À l’occasion des tout premiers championnats de France de basket adapté, organisés à Carquefou, l’une des deux équipes engagées par les Spartiates de Beauval est parvenue à remporter la médaille d’argent. Une première concrétisation d’un projet de longue date qui ouvre de nouvelles perspectives.
Voilà une belle médaille d’argent qui récompense un travail de longue haleine chez les Spartiates de Beauval. Ce jeudi, l’une des deux équipes du club engagées, celle qui avait été championne des Hauts-de-France, est parvenue à se hisser en finale de ce qui était le premier championnat de France de basket adapté de l’histoire, avant de s’incliner. « On avait deux équipes, une équipe de plus jeunes où on savait qu’on y allait pour engranger de l’expérience, pour prendre le flambeau des U16 à partir de la saison prochaine, et puis une équipe première avec 3 des 4 vice-champions de France qui eux vont partir l’année prochaine sur la section U21. C’était leur dernière année en U16, donc l’objectif était clairement une médaille« , différencie Aymeric Nercisse, président du club, qui accompagne presque quotidiennement ses joueurs. Premiers de leur poule, les jeunes Spartiates se débarrassaient de l’une des trois équipes venues des Landes en demi-finale avant de tomber sur une autre équipe de la région, dans laquelle figuraient des éléments au gabarit bien plus imposant.
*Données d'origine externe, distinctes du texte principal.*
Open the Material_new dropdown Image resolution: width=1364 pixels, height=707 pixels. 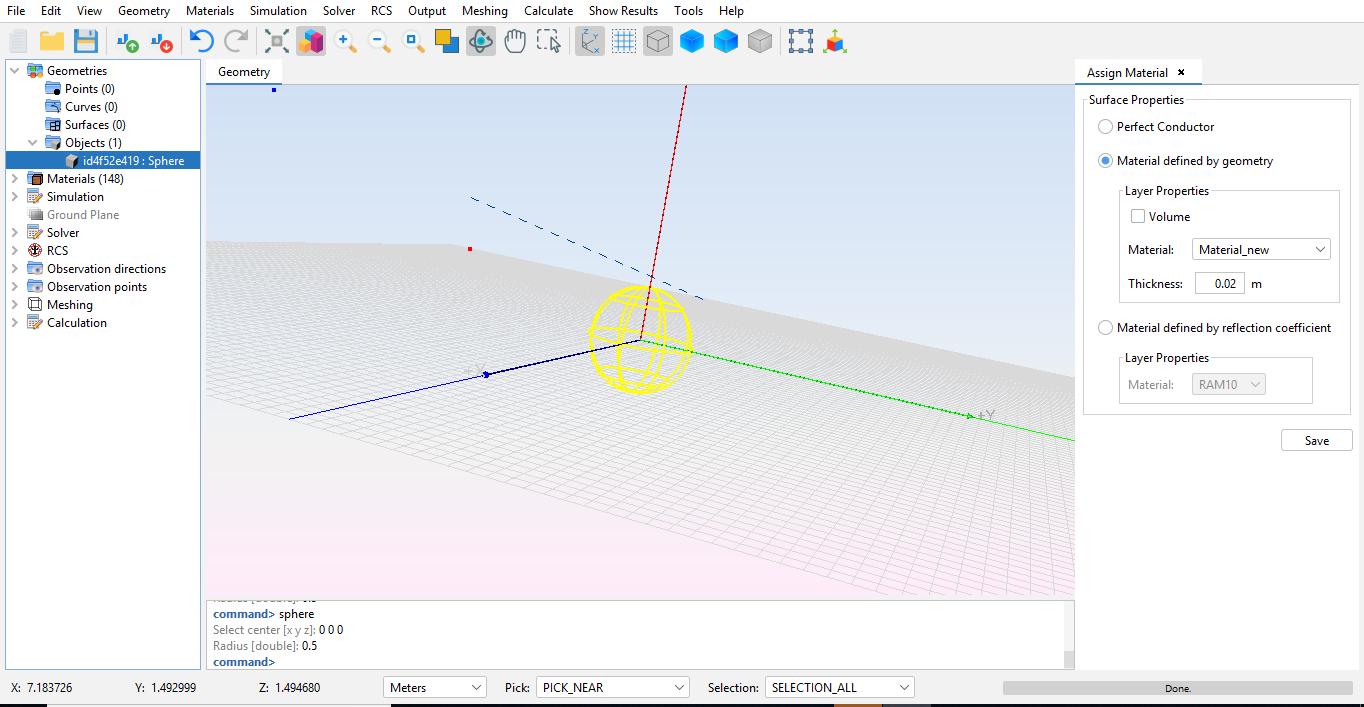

Finir deuxième, ça me fait chaud au cœur, ça me rend fier.
Kaïs, vice-champion de France de basket adapté
Pour Kaïs, l’un des finalistes beauvalois, ce championnat de France fut une formidable expérience : « J’ai adoré. C’était déjà ma première compétition de basket, donc finir deuxième, ça me fait chaud au cœur, ça me rend fier, même si c’est du sport adapté. » Malgré sa satisfaction, le cadet de l’équipe, 14 seulement, prenait la parole devant ses coéquipiers présents, tel un futur capitaine haranguant ses coéquipiers : « On a peut-être perdu, mais ça change rien, parce qu’on va apprendre. L’année prochaine, on va peut-être gagner. Et grâce à cette victoire, on ne sera pas vice-champions de France, mais champions de France. Gardez ça en tête, d’accord ?« Pour ce qui est du deuxième groupe en apprentissage qui a terminé à la dernière place, Aymeric Nercisse précise : « Ils n’ont pas pris une seule volée, ils ne se sont pas fait éclater. Il y a des matchs qui ont été perdus de peu. Des équipes ont serré les fesses, qui ont gagné, mais qui n’ont pas fait les fiers jusqu’à la fin du match. Ils ne sont pas venus là pour faire l’équipe victime du tournoi. » Au total, c’est une centaine de joueurs de Beauval, des Landes, de Normandie, de Gironde et d’Île-de-France qui avaient fait le déplacement jusque Carquefou, en Loire-Atlantique. Le club samarien regrette cependant l’absence de compétition féminine. Son équipe se tenait prête mais elle était la seule à s’inscrire et au moins deux autres formations étaient nécessaires pour son déroulement.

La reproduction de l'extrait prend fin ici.